The Buzz

Step carefully: Cooler weather sends stink bugs indoors

 A close up view of a stink bug.
(Photo via Shutterstock)

Autumn brings with it many seasonal changes — some that we look forward to; others not so much.

For many people, one of the less-desirable aspects of fall is insects making their way indoors as temperatures begin to drop. Among those bugs trying to take shelter in your home until spring are stink bugs. If you're in the habit of squishing bugs you find around the house, you might want to think twice if you spy a flat, brown bug hiding out indoors, because it's probably a stink bug. 

These insects' name isn't a misnomer. Stink bugs secrete a foul-smelling chemical when they are threatened or crushed, the New York Times reports. The odor is hard to characterize, with people saying it smells like anything from cilantro to the stink of skunk spray.

### DATASET EXCERPTS

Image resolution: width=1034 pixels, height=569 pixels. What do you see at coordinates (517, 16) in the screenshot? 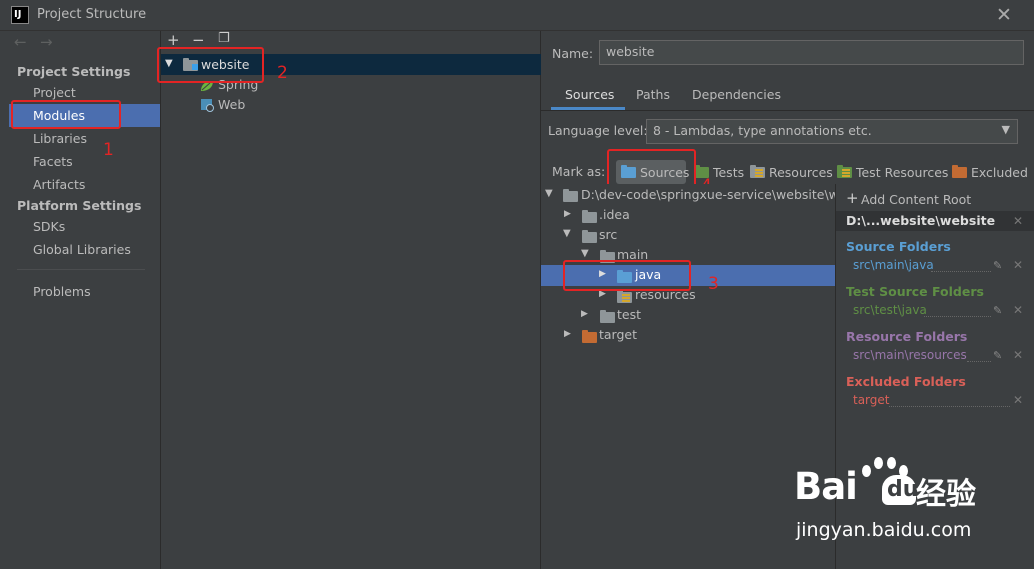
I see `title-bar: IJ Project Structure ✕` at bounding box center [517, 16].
* * *
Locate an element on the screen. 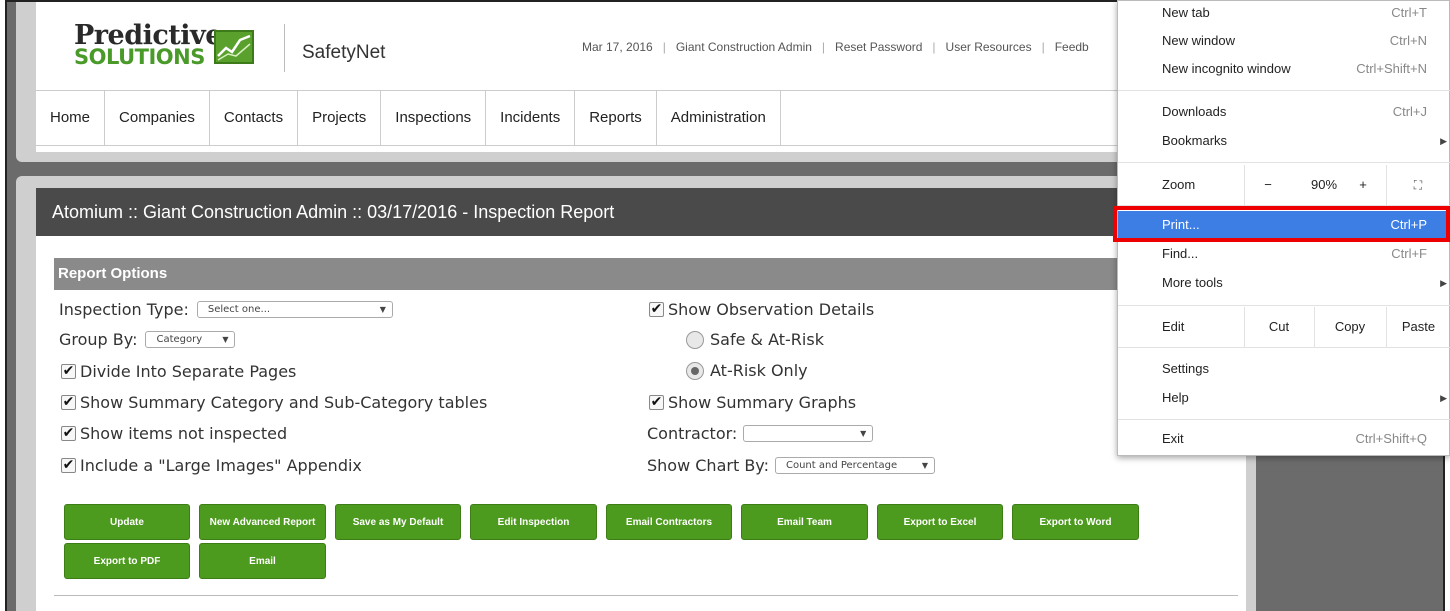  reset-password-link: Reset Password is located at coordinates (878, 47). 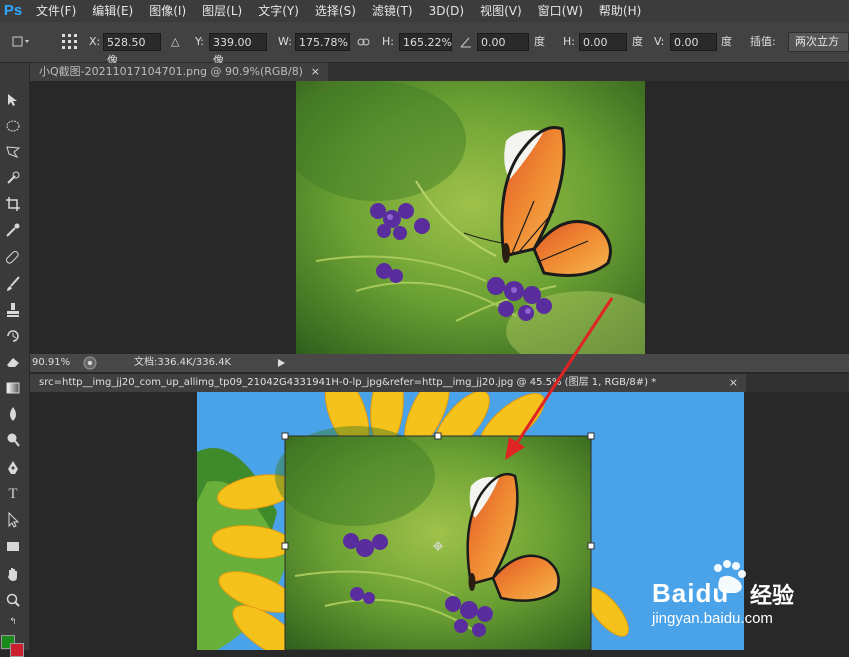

### WORK TASK 1
Can you sum up the stink bug article in two sentences?
### WORK TASK 2
According to the stink bug article, what do stink bugs secrete when they are threatened or crushed?
### WORK TASK 3
Carry on with the stink bug article from the point where it stops.
The listing has nothing to do with the stink bug article.

### ANSWER BOX 1
As temperatures drop in the fall, stink bugs are among the insects that come indoors to take shelter until spring, so people may want to think twice before squishing a flat, brown bug found in the house. When threatened or crushed, stink bugs secrete a foul-smelling chemical whose odor has been compared to everything from cilantro to skunk spray.

### ANSWER BOX 2
A foul-smelling chemical.

### ANSWER BOX 3
The stink a stink bug produces serves the same purpose as a skunk's stinky spray. Stink bugs don't bite or sting, so that foul-smelling secretion is a means of protecting themselves, according to NC State News. They have special glands in their thorax that are filled with the stinky secretion, and when threatened the bugs can release it through a structure called an evapatorium.  

Stink bugs — officially called brown marmorated stink bugs — are an invasive pest. They are native to Asia, but they've been in the United States since the 1990s, first recorded in Allentown, Pennsylvania, in 1996, according to Treehugger. They likely made their way to North America as stowaways on a shipping container. Today, they can be found in 44 U.S. states and four Canadian provinces. In other words, they are likely here to stay.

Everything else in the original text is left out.